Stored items
○ ○ ○

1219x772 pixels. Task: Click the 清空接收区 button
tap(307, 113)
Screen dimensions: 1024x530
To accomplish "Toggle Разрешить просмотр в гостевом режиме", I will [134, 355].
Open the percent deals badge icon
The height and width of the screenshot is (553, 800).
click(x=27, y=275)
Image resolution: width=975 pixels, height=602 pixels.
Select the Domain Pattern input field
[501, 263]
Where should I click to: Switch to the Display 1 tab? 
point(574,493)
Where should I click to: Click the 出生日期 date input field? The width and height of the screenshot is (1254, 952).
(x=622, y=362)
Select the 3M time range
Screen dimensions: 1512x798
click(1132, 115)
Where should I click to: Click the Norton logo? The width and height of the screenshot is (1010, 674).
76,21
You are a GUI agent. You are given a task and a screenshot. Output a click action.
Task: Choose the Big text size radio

○ ○ ○

Your answer must be the line containing "Where should I click to: Click the Norton" and every line after it through the end of the records above, reproduced exactly and alone.

Where should I click to: Click the Norton logo? The width and height of the screenshot is (1010, 674).
76,21
You are a GUI agent. You are given a task and a screenshot. Output a click action.
Task: Choose the Big text size radio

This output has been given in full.